O diagnóstico foi duro: três meses sem jogar. Tempo que poderia colocar um ponto final na trajetória do defensor nas Laranjeiras. O contrato dele vence em 31 de dezembro. A renovação é provável, mas incerta. Gum se diz tranquilo. Depois de se recuperar bem mais rápido, espera calçar chuteiras novamente em duas semanas. Para ele, é mais uma prova de dedicação ao Fluminense.
– Se estou voltando antes, é pela seriedade, dedicação, vontade de ajudar o clube. Trabalhando com alegria e confiança, a resposta do organismo é muito mais rápida. Sei que o melhor está guardado. Realmente não estou preocupado. Se eu fosse o patrão, jamais perderia.
Depois de contar os centímetros da placa e os 11 parafusos que carrega na perna, Gum faz uma conta muito mais prazerosa. No calendário.
– Estou voltando, voltando. Muito forte (risos).

Confira a íntegra da entrevista:
Jornal – Foi no dia 9 de agosto que você sofreu a lesão. Lembra de tudo? De toda a jogada?
Gum – Lembro do momento da lesão. Na área é normal, você vai tentando imaginar fazer o gol, alguma jogada, um lance. Mas lembro claramente. Era uma bola boa, não lembro quem cruzou, ela vinha na minha direção, o Leandro Almeida era o zagueiro que estava me marcando e ficou um pouco para trás. Indo para a bola, ele viu que não me alcançaria e, numa jogada normal, tenta jogar o corpo sobre mim para me desequilibrar. Se desequilibrou um pouco também e caiu em cima da minha perna com o tronco dele. Pegou bem na passada quando firmei a perna esquerda. Eu não tinha como tirar, na hora já torci o tornozelo, caí com dor, tentei voltar, mas não consegui.
Na hora não tinha ideia de que era fratura?
Não. Quando você torce o tornozelo, dói muito. Como já torci umas três vezes na carreira, sabia que é uma dor intensa, mas depois diminui e dá para continuar no jogo. E nisso a dor veio muito intensa, esperei, ela não diminuiu, mas queria voltar. Se fosse só o tornozelo, esperaria para ver. Coloquei o pé no chão, tentei dar um ou dois passos, mas vi que não conseguiria suportar. Aí resolvi não voltar. Depois, cheguei no vestiário, comecei a analisar, vi que ficaria um tempo fora, mas não achava que era uma lesão tão séria.

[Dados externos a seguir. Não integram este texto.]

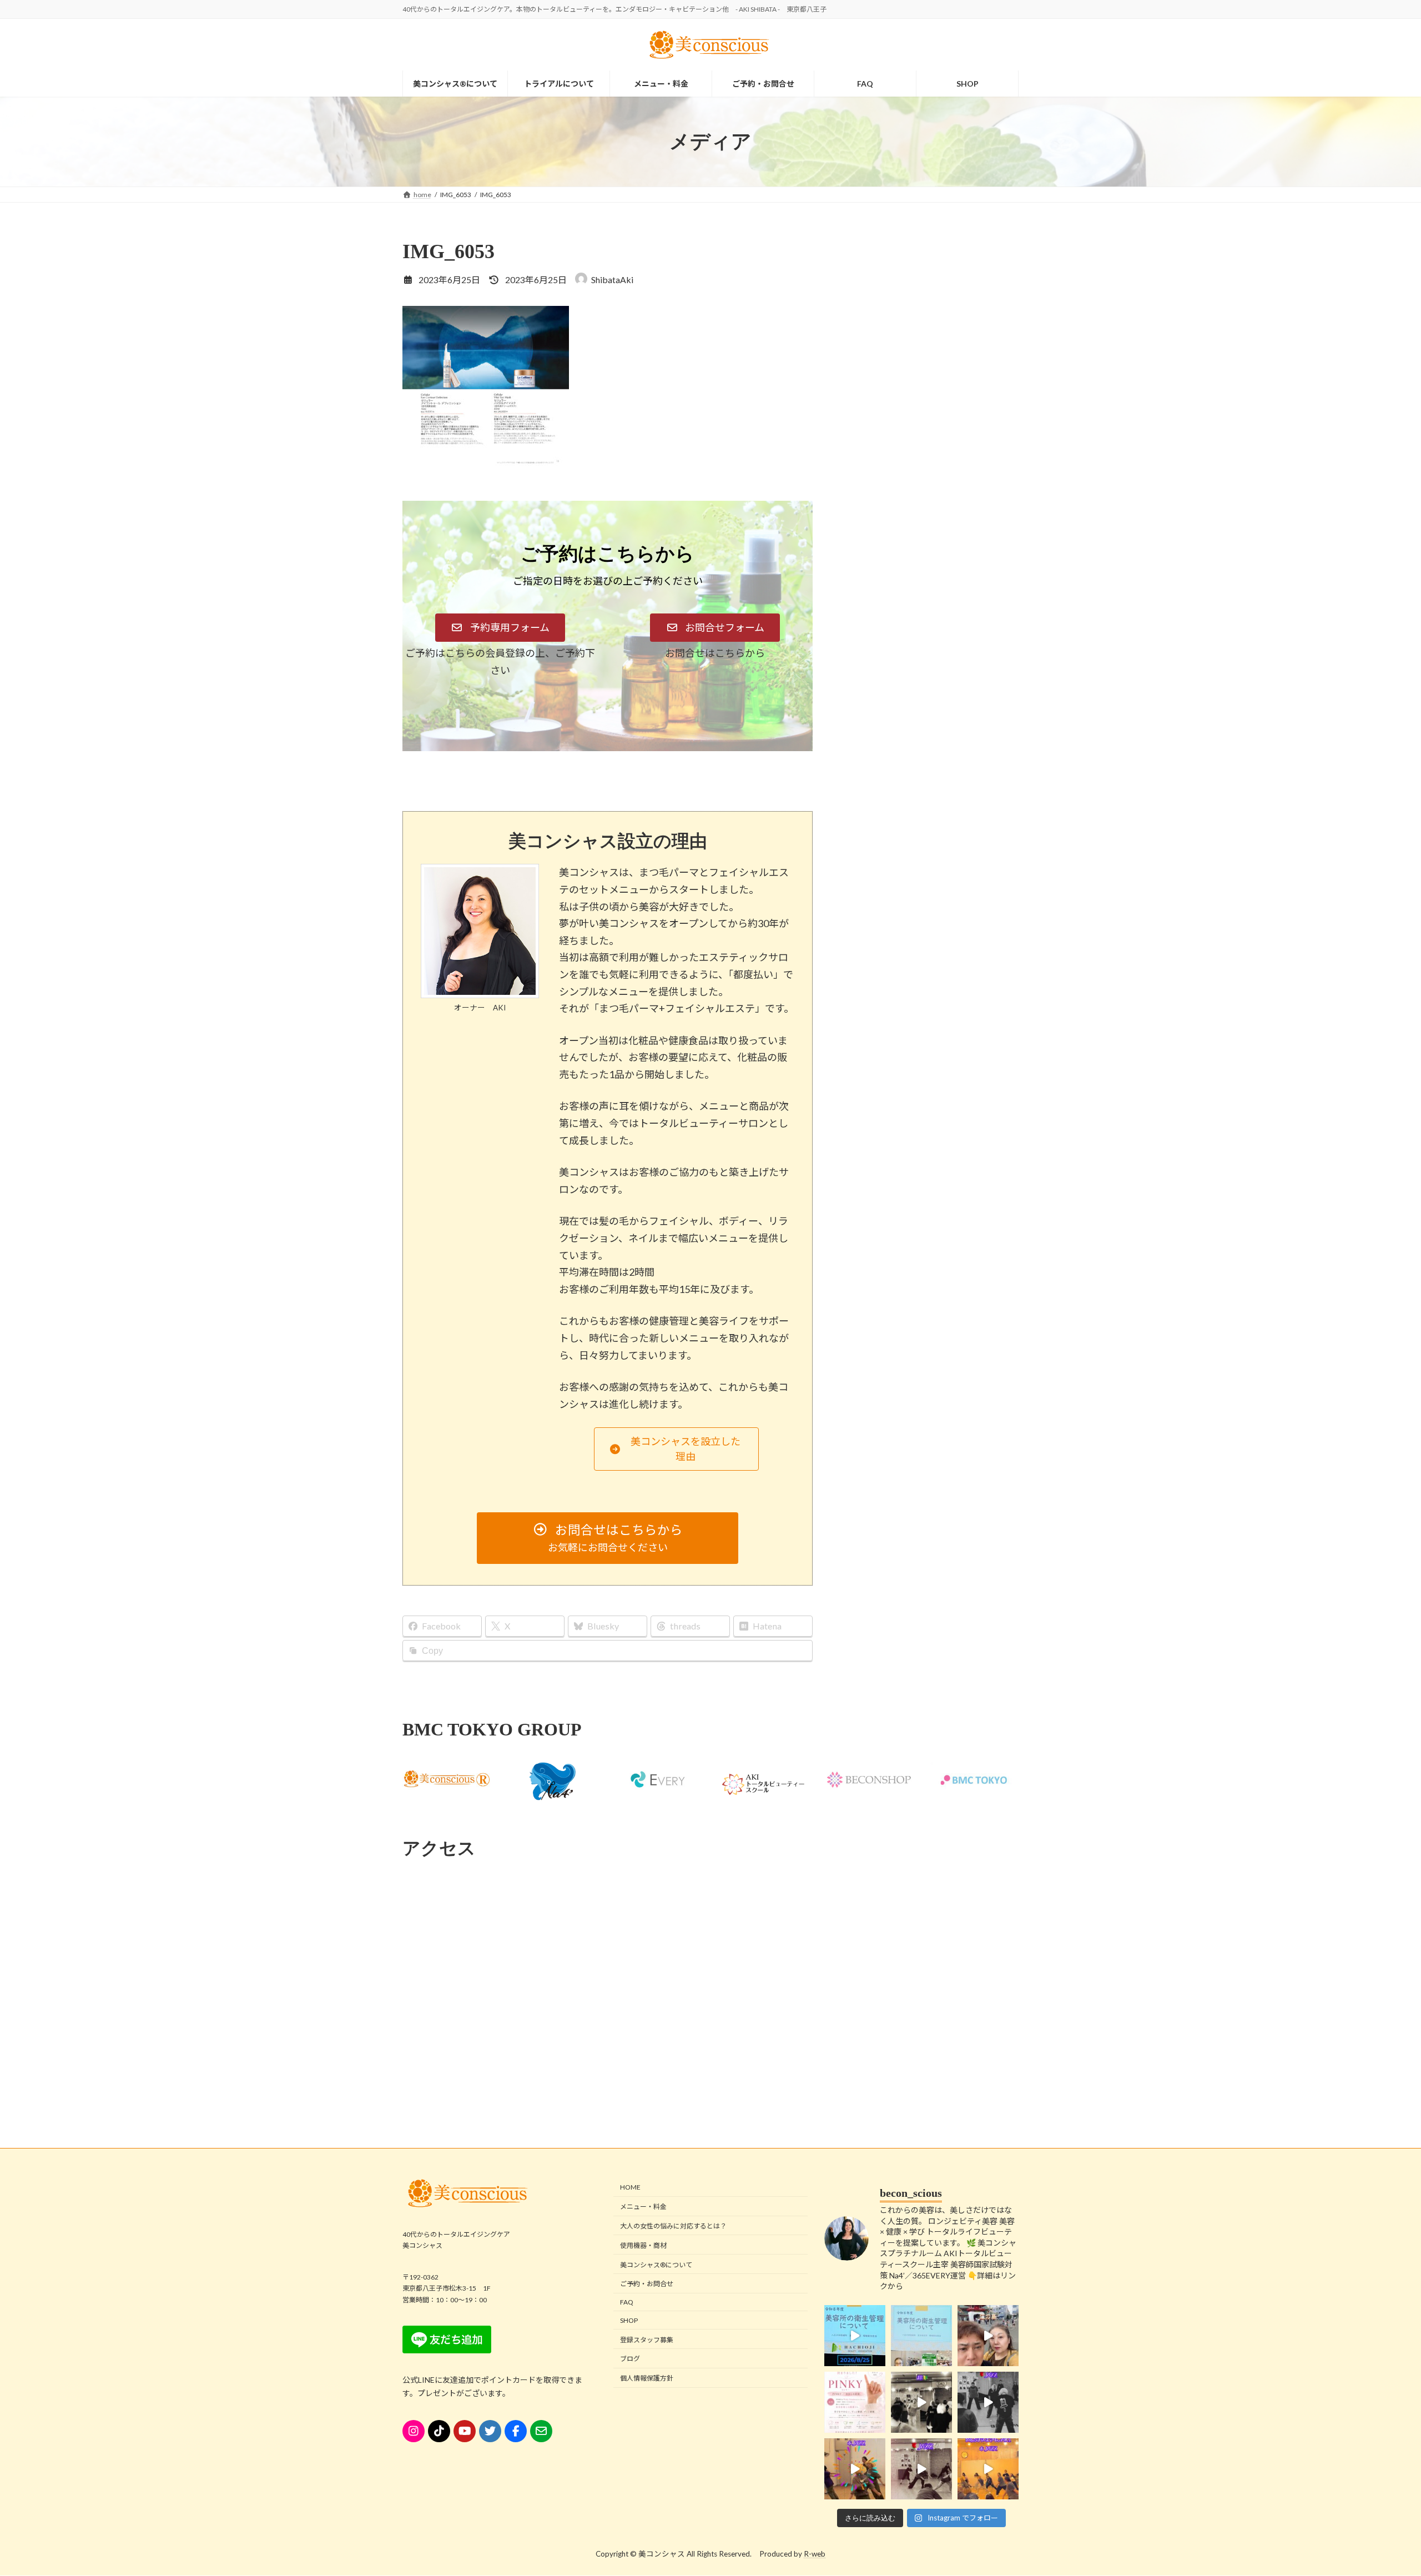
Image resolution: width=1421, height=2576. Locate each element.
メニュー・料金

Eu conversei com o doutor Douglas Santos, que foi quem te operou, e ele relatou que você ficou muito chateado porque estava bem, o time estava bem, havia uma carência de zagueiros, além da relação com o clube. Como foi encarar o prazo inicial, que era de três meses?
Fiquei chateado porque era um momento especial da minha carreira, meu melhor momento no Fluminense no aspecto físico, de confiança, experiência. Vinha jogando muito bem, minha expectativa era de jogar ainda melhor as próximas partidas. Além de tudo isso, o Fluminense crescia no campeonato, a defesa vinha muito bem junto com o Henrique. Estávamos indo para o quinto jogo sem sofrer gol, e foi no dia da minha lesão que tomamos o gol. A ideia era continuar crescendo. Essa foi minha chateação no momento da lesão. A sequência era muito positiva. Depois da lesão, entendi que teria que me esforçar, ajudar os companheiros passando alegria, confiança. É da profissão, acontece. Se estou voltando antes, com expectativa de jogar esse ano, foi por tudo que vivi, fiquei com a cabeça boa, tive a ajuda da família.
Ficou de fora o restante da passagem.